- [GIVEN DATA]
* * * * *
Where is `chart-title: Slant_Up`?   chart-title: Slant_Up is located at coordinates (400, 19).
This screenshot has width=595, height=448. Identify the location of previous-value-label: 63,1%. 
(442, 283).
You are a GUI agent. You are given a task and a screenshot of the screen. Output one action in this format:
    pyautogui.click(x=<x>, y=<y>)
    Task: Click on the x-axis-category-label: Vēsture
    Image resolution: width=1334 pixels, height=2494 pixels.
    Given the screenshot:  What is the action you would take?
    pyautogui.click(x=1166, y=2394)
* * * * *
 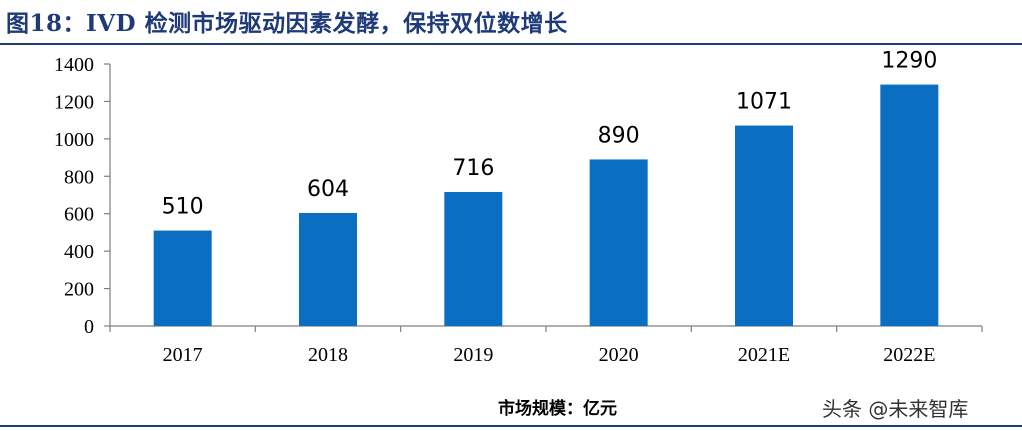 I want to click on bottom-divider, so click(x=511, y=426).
* * * * *
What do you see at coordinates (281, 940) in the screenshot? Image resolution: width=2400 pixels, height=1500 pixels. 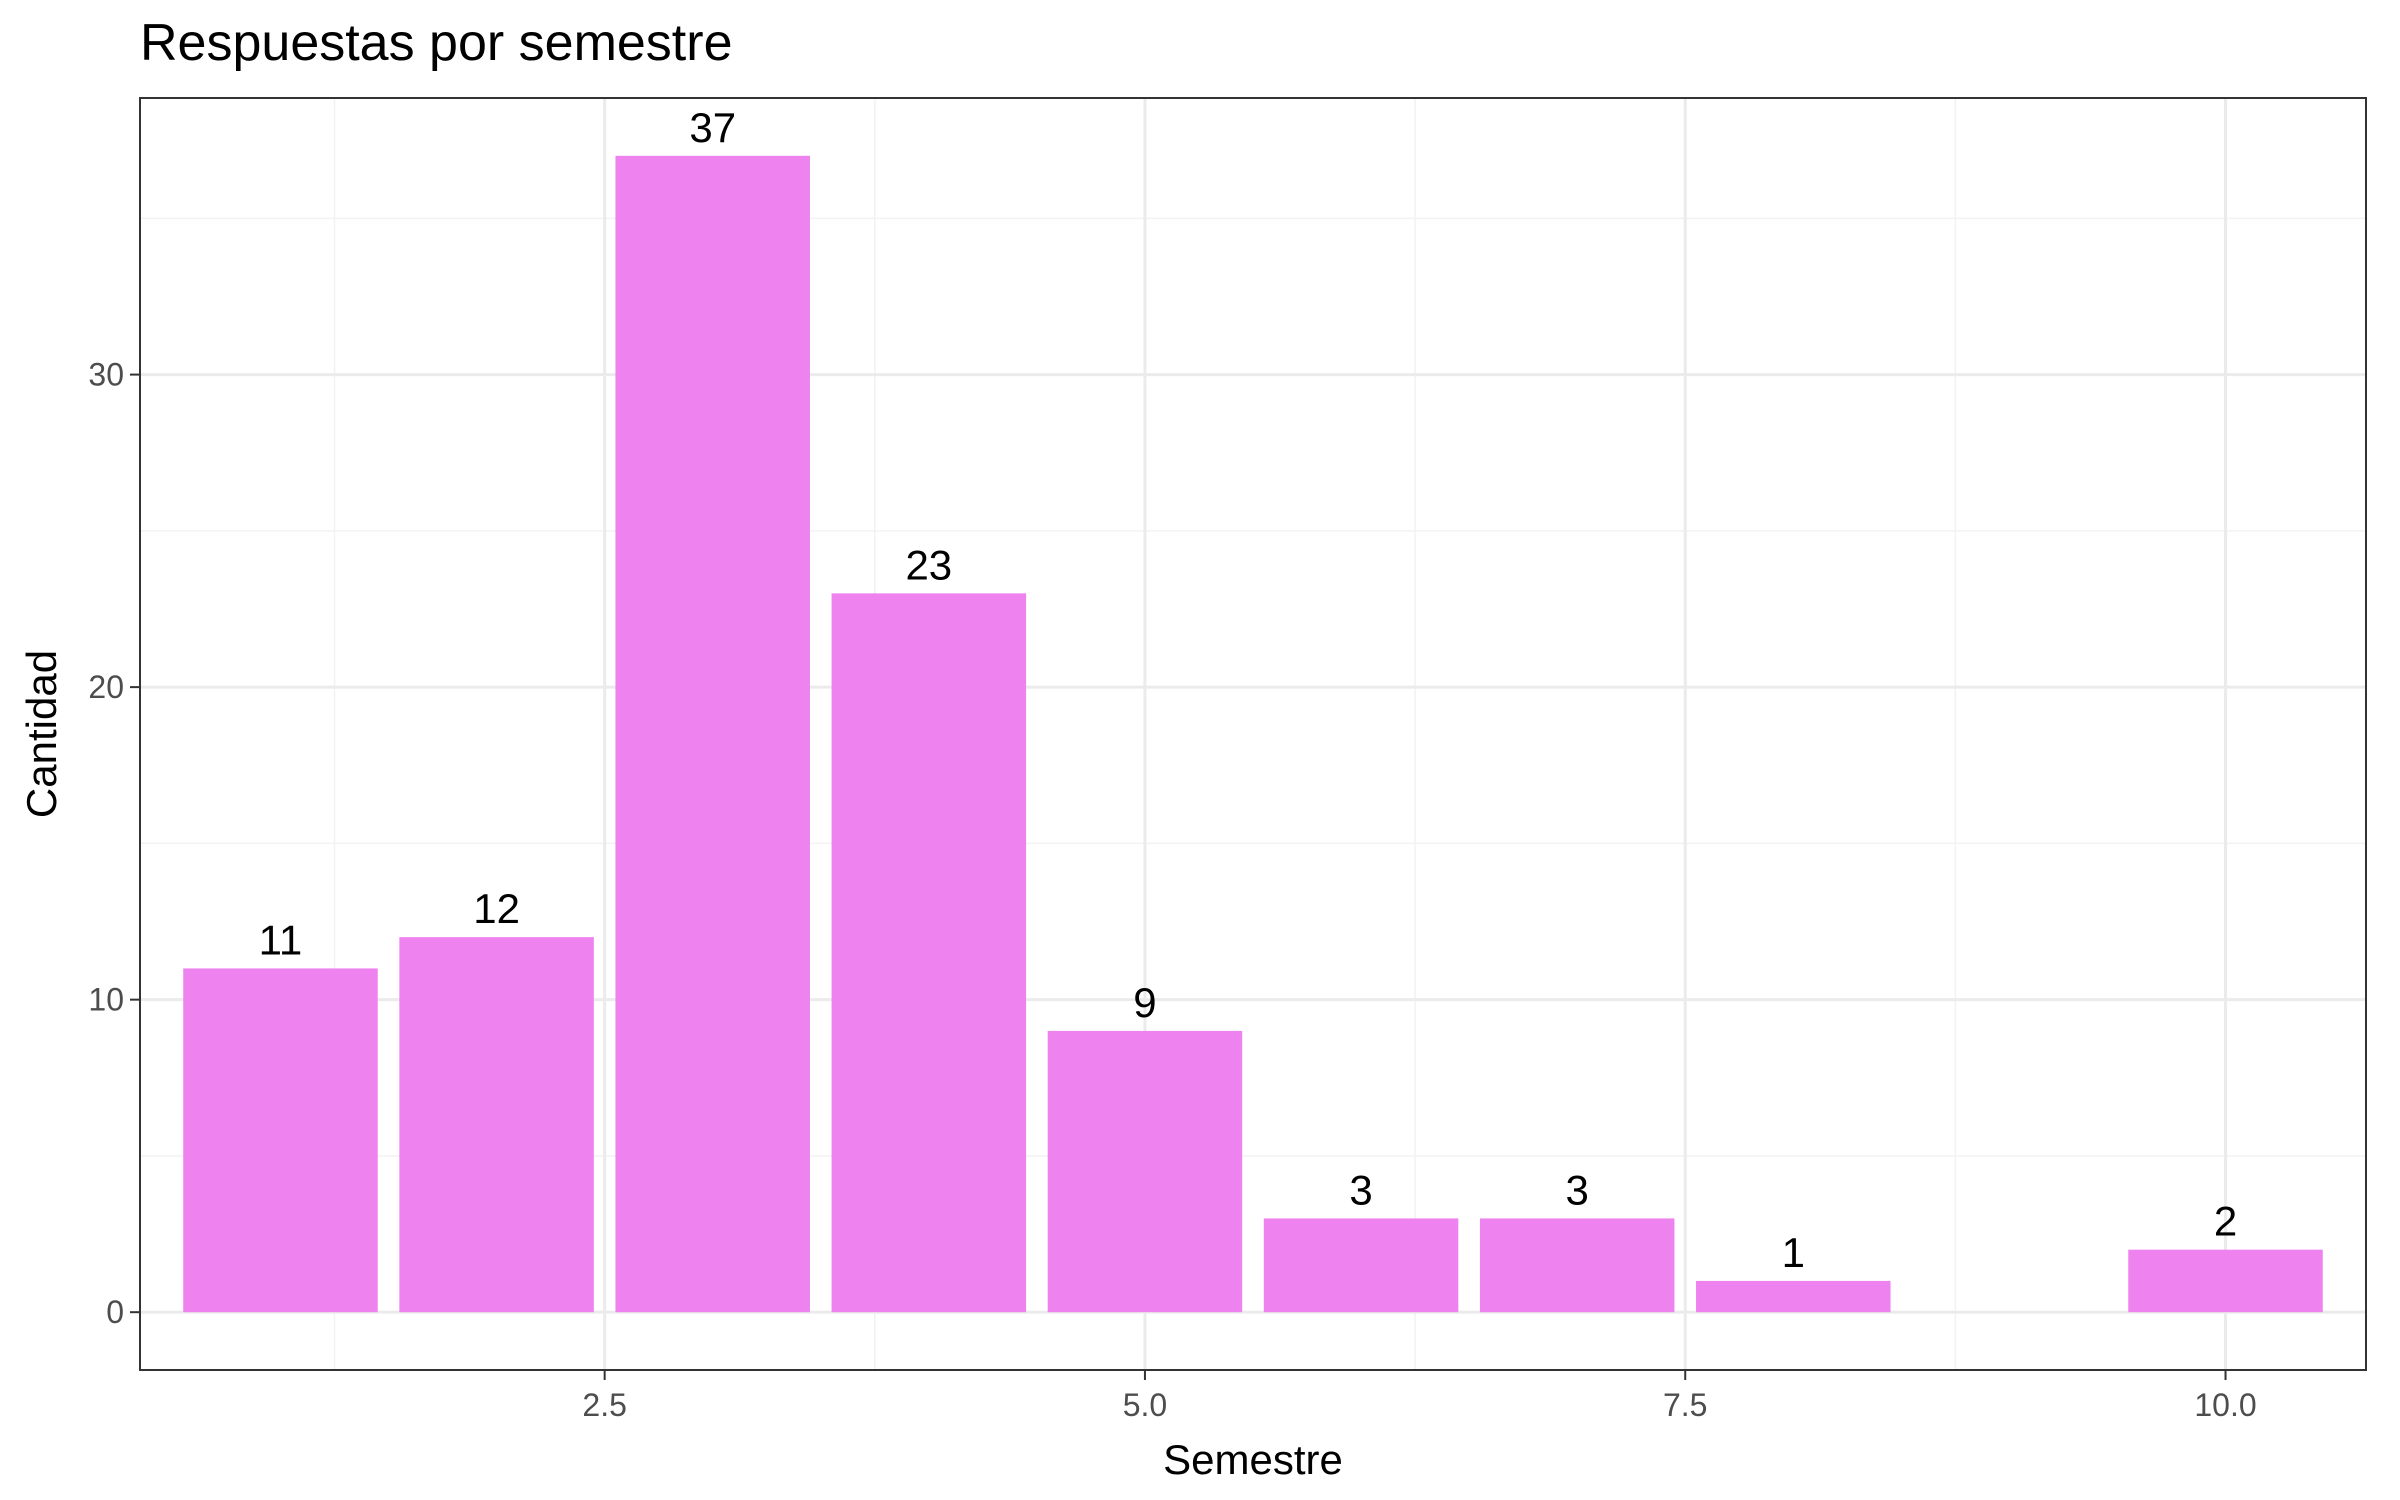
* * * * *
- [WORK ORDER]
Set down the lines exactly as they appear, starting with the line that contains "coordinates (400, 19)." and going on through the line that contains "pyautogui.click(x=1166, y=2394)".

- [RESPONSE FOR THIS EXERCISE]
Where is `chart-title: Slant_Up`?   chart-title: Slant_Up is located at coordinates (400, 19).
This screenshot has width=595, height=448. Identify the location of previous-value-label: 63,1%. 
(442, 283).
You are a GUI agent. You are given a task and a screenshot of the screen. Output one action in this format:
    pyautogui.click(x=<x>, y=<y>)
    Task: Click on the x-axis-category-label: Vēsture
    Image resolution: width=1334 pixels, height=2494 pixels.
    Given the screenshot:  What is the action you would take?
    pyautogui.click(x=1166, y=2394)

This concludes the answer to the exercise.